TASK DETAILS: Rewrite every line of the listing below, swapping "Image resolution" for "Picture size" and leaving everything else unchanged. Omit the pictures from your answer.

◇ ◇ ◇ ◇ ◇

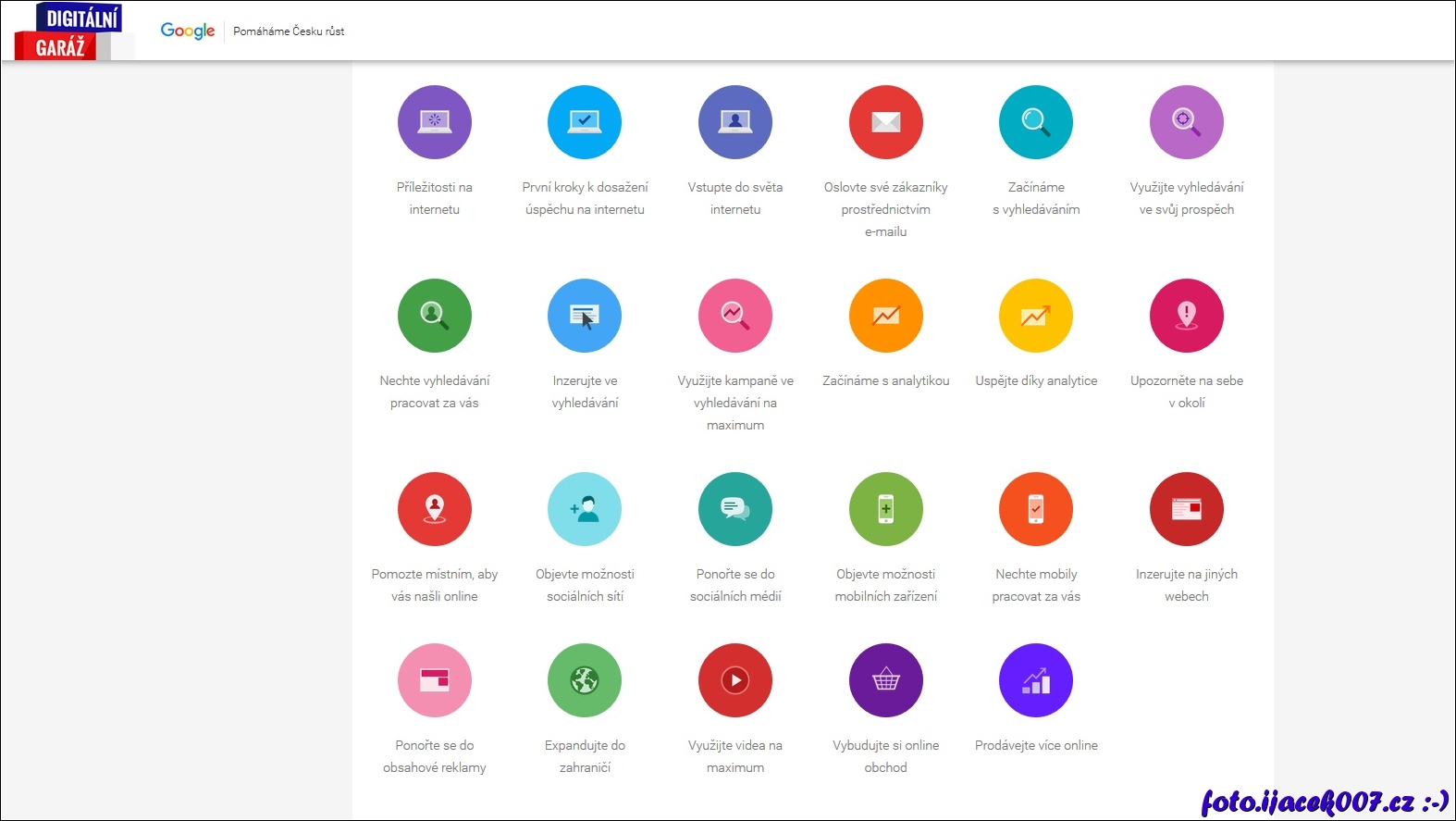1456x821 pixels.
Task: Select the light blue add-person social networks icon
Action: click(x=584, y=509)
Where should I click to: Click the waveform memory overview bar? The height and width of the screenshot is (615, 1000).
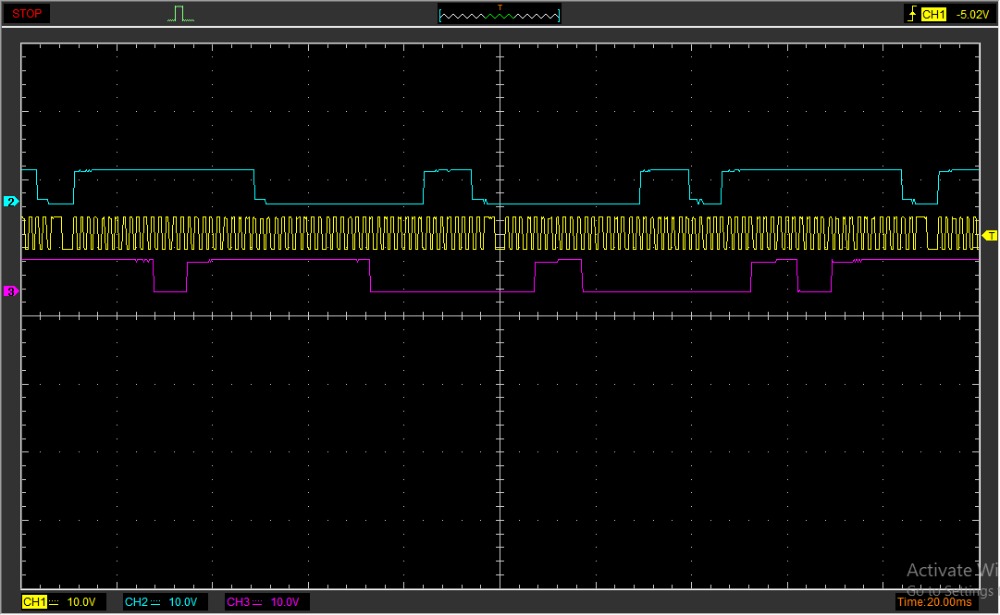(x=499, y=15)
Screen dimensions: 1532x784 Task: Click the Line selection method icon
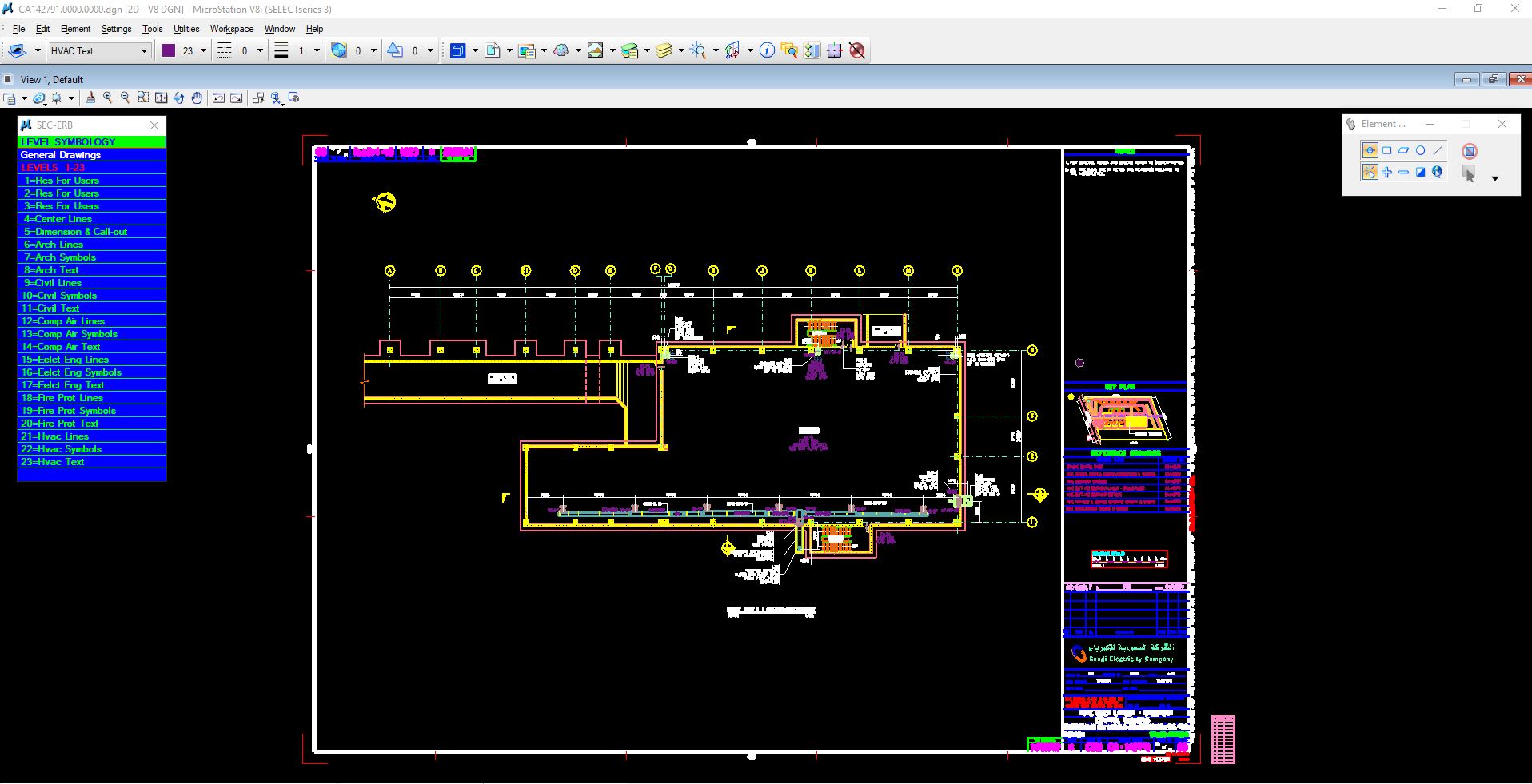click(1438, 150)
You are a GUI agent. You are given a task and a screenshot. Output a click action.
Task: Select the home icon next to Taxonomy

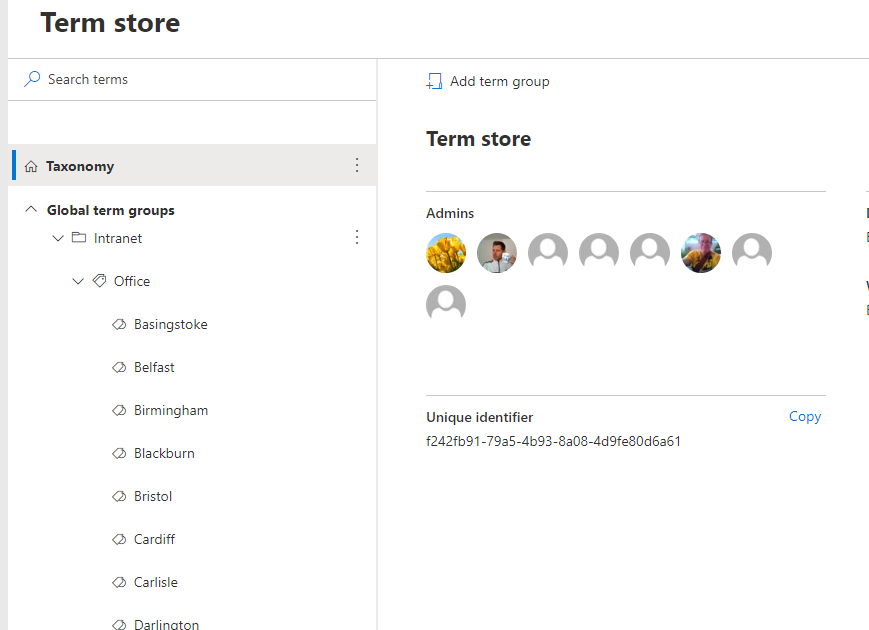[x=33, y=165]
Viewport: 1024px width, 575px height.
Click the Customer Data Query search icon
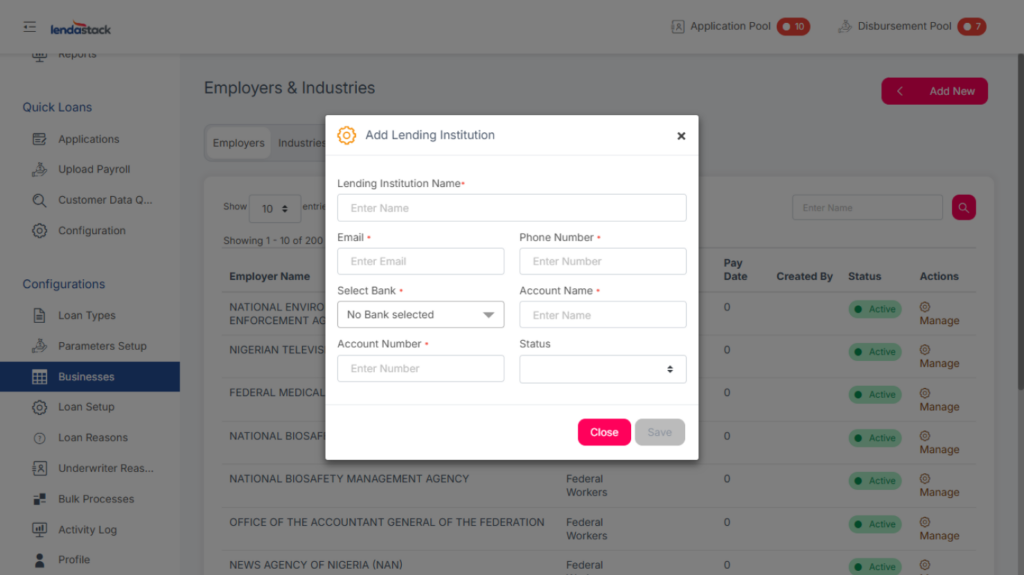click(40, 200)
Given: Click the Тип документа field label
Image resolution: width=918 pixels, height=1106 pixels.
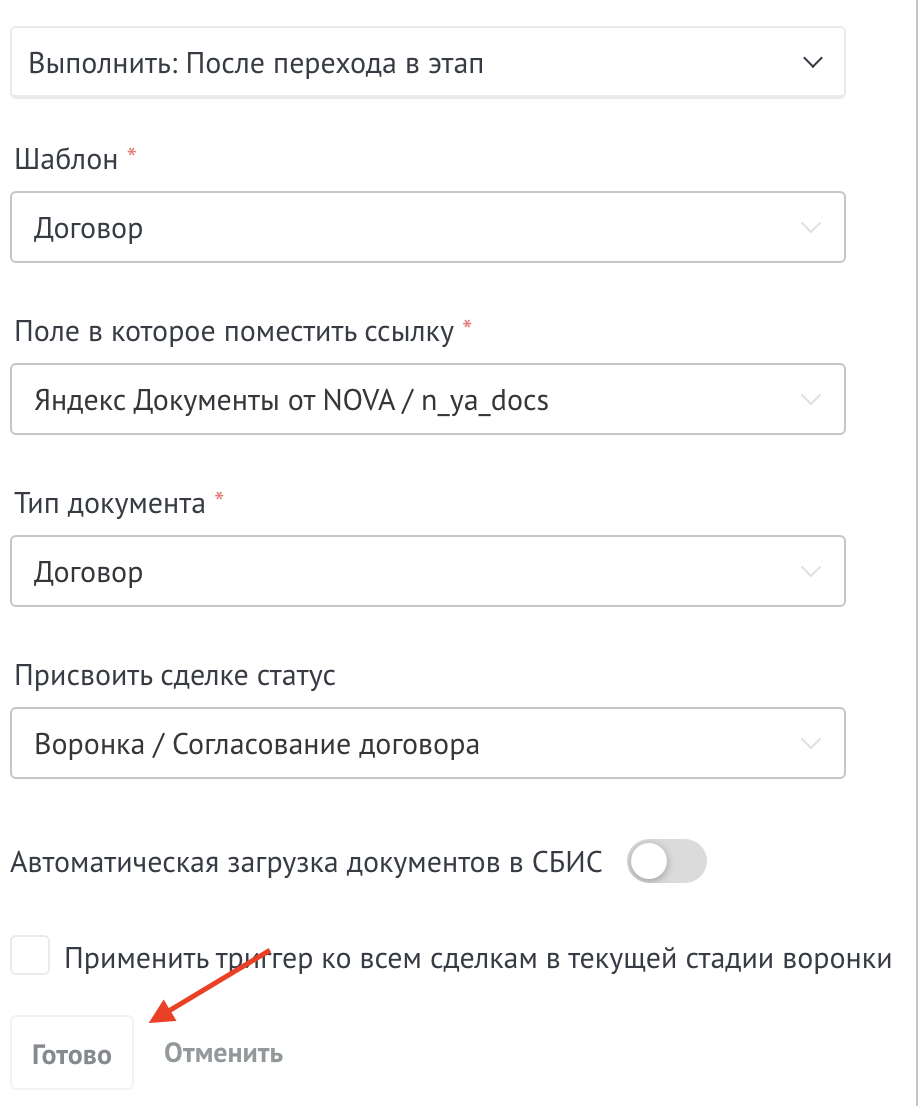Looking at the screenshot, I should (110, 504).
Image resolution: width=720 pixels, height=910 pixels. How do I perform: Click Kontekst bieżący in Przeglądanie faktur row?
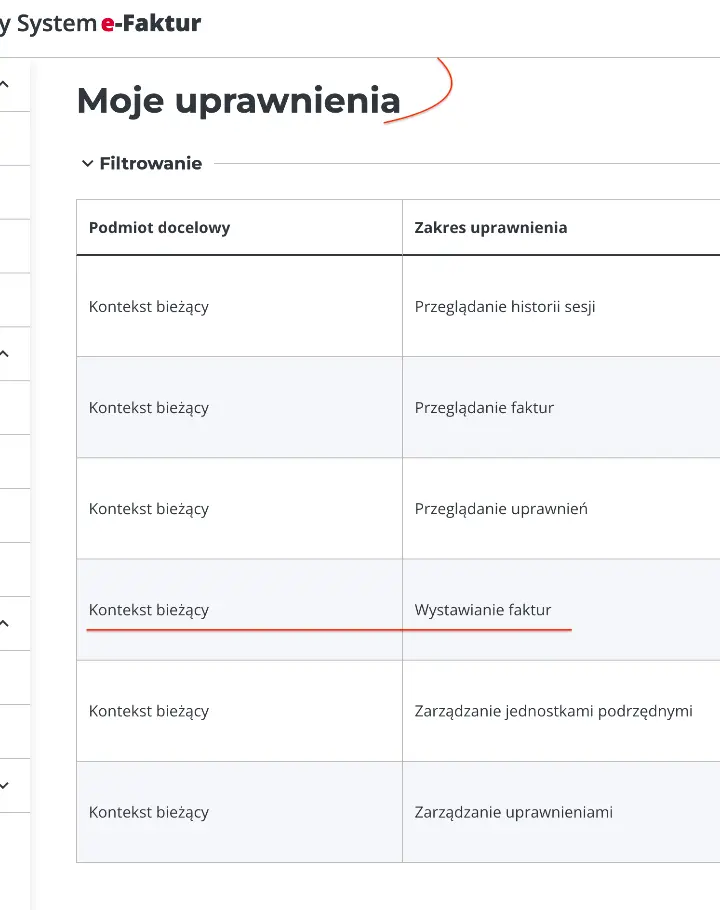[x=149, y=408]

◇ ◇ ◇ ◇ ◇

TASK SOLUTION:
1456x821 pixels.
Task: Select the light blue add-person social networks icon
Action: click(x=584, y=509)
Where should I click to: Click the waveform memory overview bar? The height and width of the screenshot is (615, 1000).
(x=499, y=15)
Screen dimensions: 1532x784 Task: Click the Line selection method icon
click(1438, 150)
You are a GUI agent. You are given a task and a screenshot. Output a click action.
Task: Select the home icon next to Taxonomy

[x=33, y=165]
Viewport: 1024px width, 575px height.
Click the Customer Data Query search icon
click(40, 200)
Given: Click the Тип документа field label
Picture size: width=918 pixels, height=1106 pixels.
Looking at the screenshot, I should (110, 504).
Picture size: width=720 pixels, height=910 pixels. How do I perform: Click Kontekst bieżący in Przeglądanie faktur row?
[x=149, y=408]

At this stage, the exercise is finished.